(TASK PROMPT) Lay out the data from the line containing "You are a computer-use agent. Image" through the line containing "(x=138, y=364)" as a two-column CSV with the headers text and answer. Give one row for each text-and-answer pair, put each value in a single quoted field with line breaks turned into spaces, and leave the pictures out.
□ □ □ □
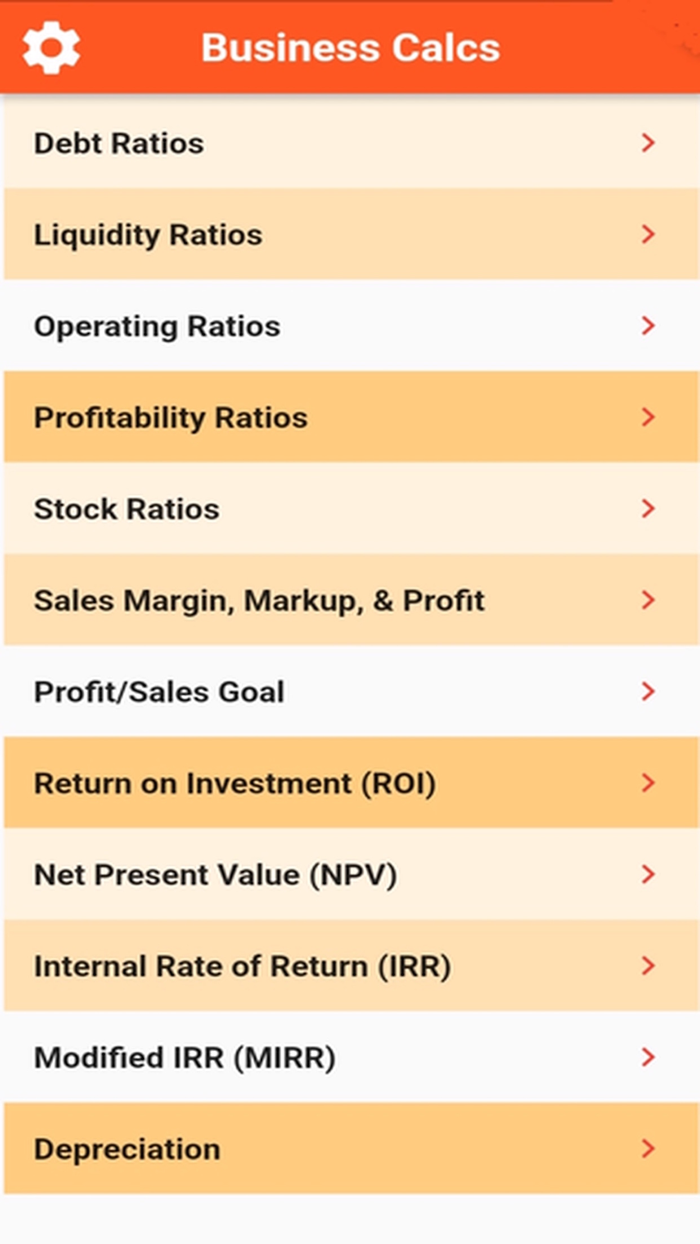Screen dimensions: 700x1244
Task: Expand the Profit/Sales Goal chevron arrow
Action: 648,692
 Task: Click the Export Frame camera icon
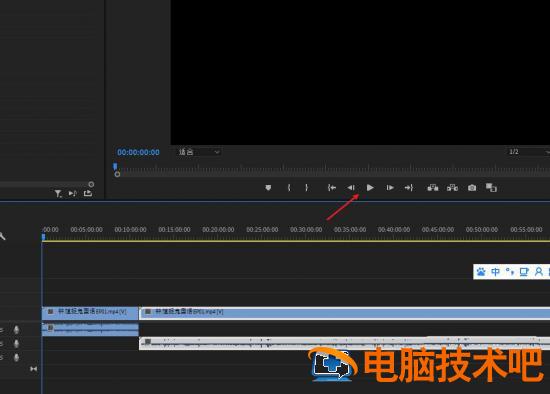point(472,188)
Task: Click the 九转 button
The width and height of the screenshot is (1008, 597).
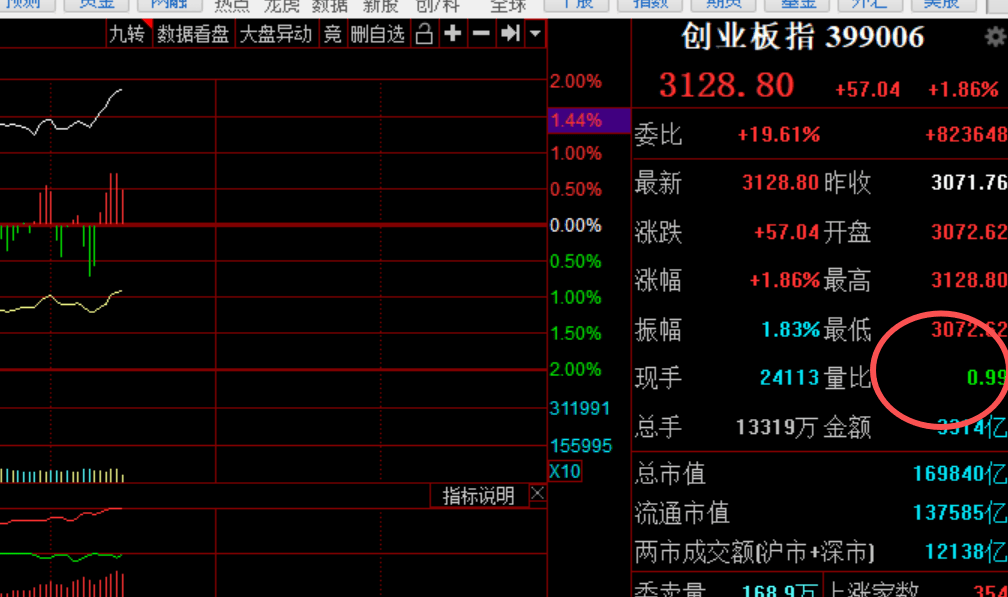Action: (x=127, y=34)
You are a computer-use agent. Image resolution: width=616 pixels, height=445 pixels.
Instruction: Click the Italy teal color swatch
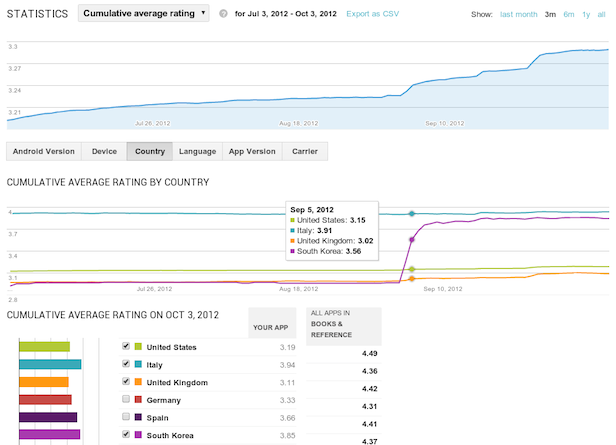(x=138, y=364)
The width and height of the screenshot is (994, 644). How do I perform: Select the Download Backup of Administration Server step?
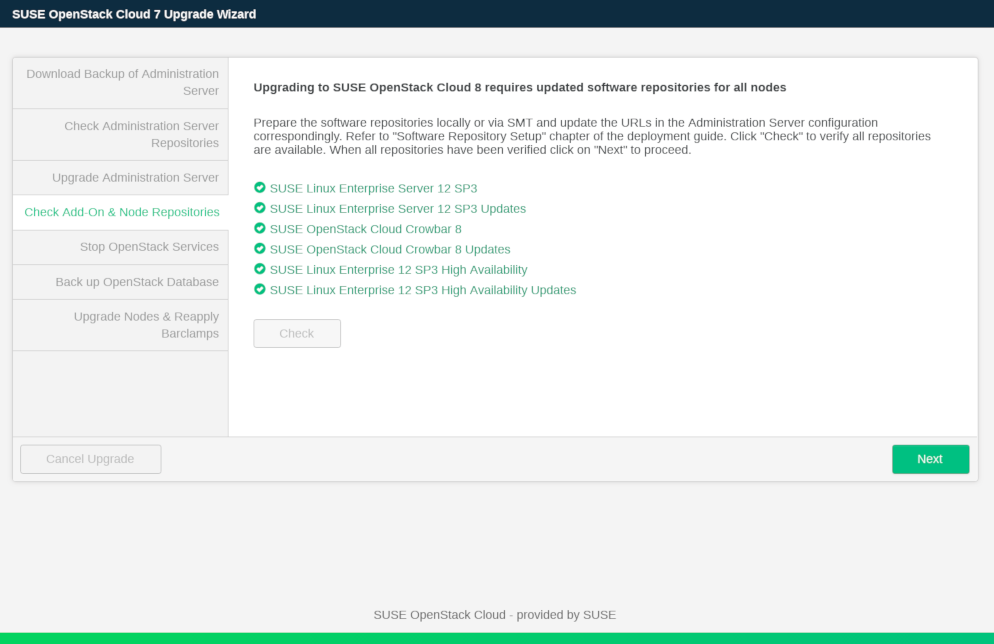pos(121,82)
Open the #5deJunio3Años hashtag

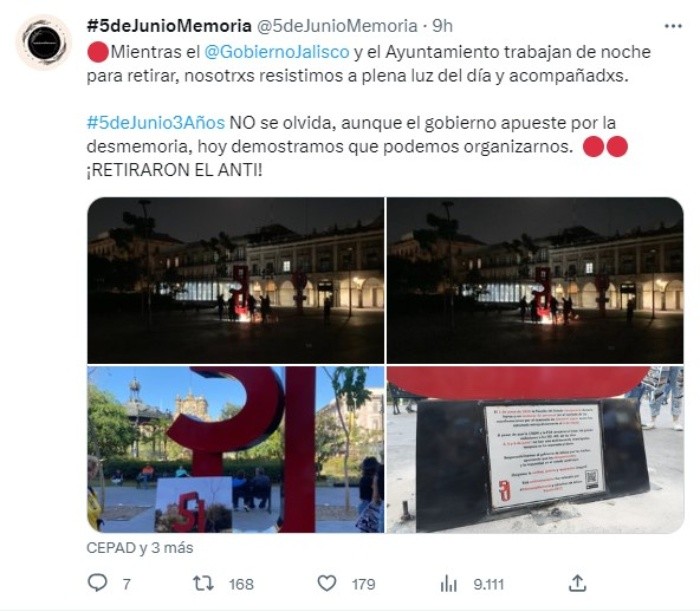156,122
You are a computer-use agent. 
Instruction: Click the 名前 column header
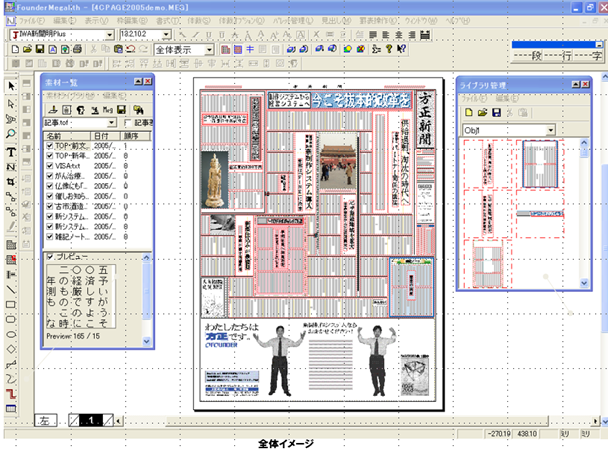click(67, 136)
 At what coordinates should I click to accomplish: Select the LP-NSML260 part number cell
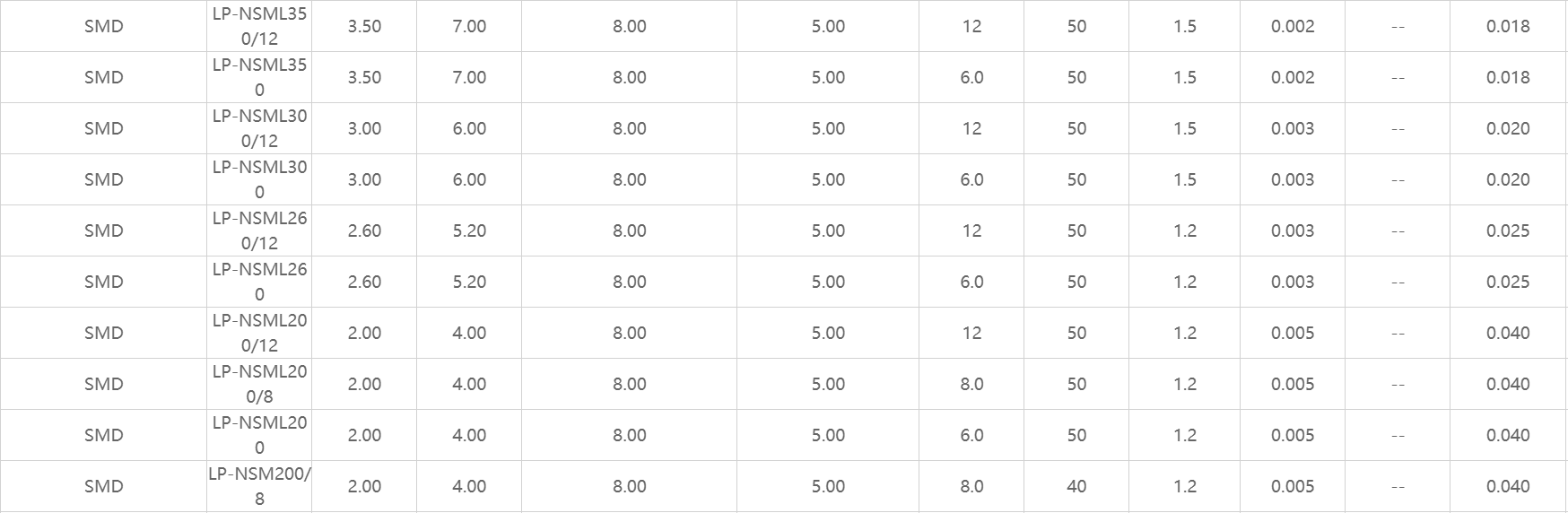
□ □ □ □
(THE RESULT)
text,answer
"You are a computer-use agent. Image resolution: width=616 pixels, height=445 pixels. Instruction: Click the Italy teal color swatch","(x=138, y=364)"